La comédienne Assy Dieng Bâ a réussi à captiver le public du Grand Théâtre de Dakar, samedi soir, lors de la présentation de la pièce de théâtre "Kujje", adaptée d’un livre du professeur de lettres modernes (français) El Hadj Momar Sambe publié en 1997.
Cette pièce mise en scène par Bâ et Sambe tourne en dérision la pratique de la polygamie, qui est bien ancrée dans les mœurs sénégalaises, chez la communauté musulmane précisément.
La polygamie, "kujje" en wolof, est une norme au Sénégal. Ses partisans la justifient surtout par l’islam, une religion qui l’autorise.
Dans le livre dont émane la pièce de théâtre, El Hadji Momar Sambe tente de déconstruire la suprématie de l’homme sur la femme. La pièce, elle, est savamment interprétée par les principaux comédiens Assy Dieng Bâ, dans le rôle de Madjiguène, et Mame Mor Diarra Thioune, qui se fait appeler Amagoor.
"Kujje" met en scène un couple, Amagoor et Madjiguène. Après 20 ans de mariage, Amagoor décide de devenir polygame en trouvant une "petite sœur" à son épouse, mettant le ménage, jusque-là stable, sur la sellette et dans "une zone de turbulences".
Madjiguène ne veut pas de cette situation, même si, après les pleurs et lamentations, elle s’y plie, sans renoncer à sa vengeance, laquelle est à la fois un défi à l’opinion et une invite à la réflexion sur une question de société.
Entre humour et ironie, les comédiens du Théâtre national Daniel Sorano et les Artistes comédiens du théâtre sénégalais (ARCOTS) ont mis à nu la souffrance silencieuse de Madjiguène et les conséquences de la polygamie sur une famille entière.
Mariée depuis 20 ans à Amagoor, Madjiguène se voit annoncer une nouvelle inattendue : elle doit partager le foyer conjugal avec une autre femme, une coépouse. Le monde s’effondre pour elle. Madjiguène cherche à comprendre ce qui a poussé son mari à lui trouver une coépouse, après tout l’amour et tout le dévouement dont elle a fait preuve à son égard.

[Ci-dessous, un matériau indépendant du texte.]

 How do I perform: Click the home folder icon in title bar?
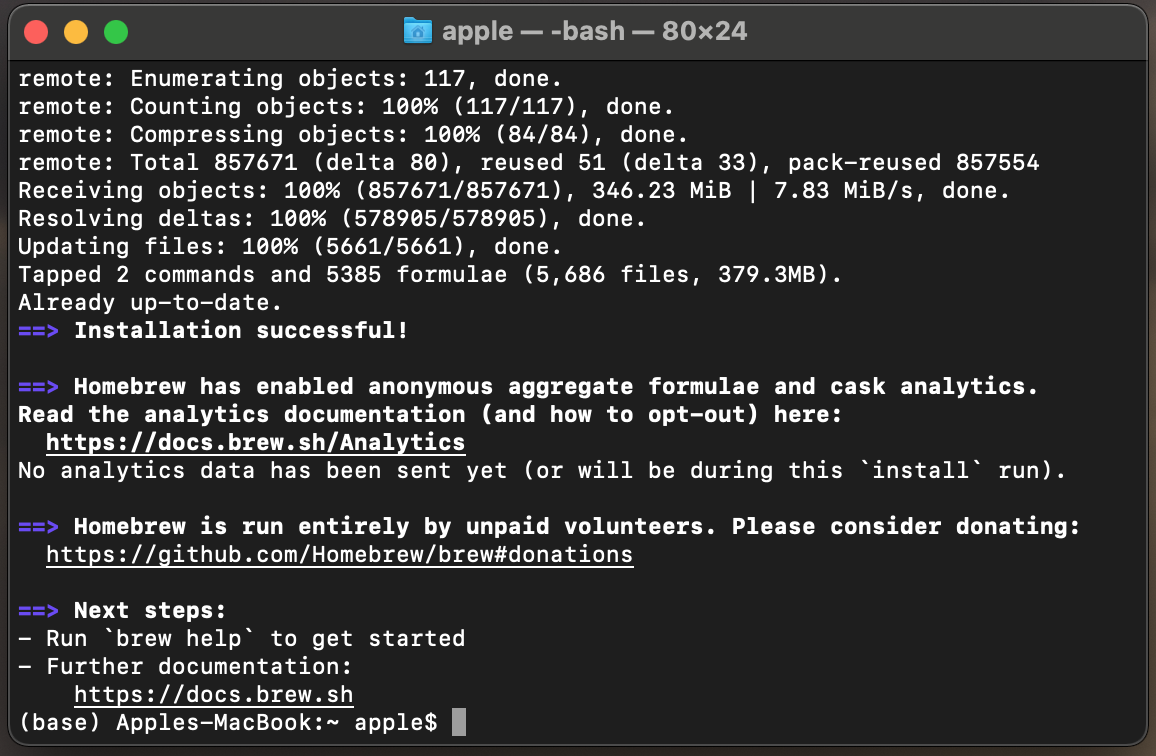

Ses parents et sa sœur Arame la consolent et lui demandent d’accepter ce qui lui est arrivé, une pratique bien ancrée dans les mœurs au Sénégal. Mais Madjiguène ira même jusqu'à traiter son mari de "lâche" et de "traitre". Son époux aussi la console, en lui rappelant cependant que sa religion lui donne le droit d’épouser jusqu’à quatre femmes.
Madjiguène n’exclut pas de recourir au divorce. Mais sa famille l’en dissuade, au nom du "bien-être" de ces deux filles.
En évoquant les enfants, El Hadji Momar Sambe touche à une autre dimension de la polygamie : les enfants issus du ou des premiers mariages doivent accepter de vivre avec une ou des marâtres.
L’auteur du livre "Kujje", qui a grandi dans une famille polygame, explique que sa production littéraire est le fruit d'une volonté de "rendre hommage" aux femmes et aux enfants ayant vécu, comme lui, cette expérience.
Lors de la présentation de la pièce de théâtre, il a évoqué la Tunisie, en rappelant que, dans ce pays, la loi interdit la pratique de la polygamie.
Assy Dieng Bâ a dit qu’elle souhaitait présenter la pièce de théâtre dans d’autres régions du pays.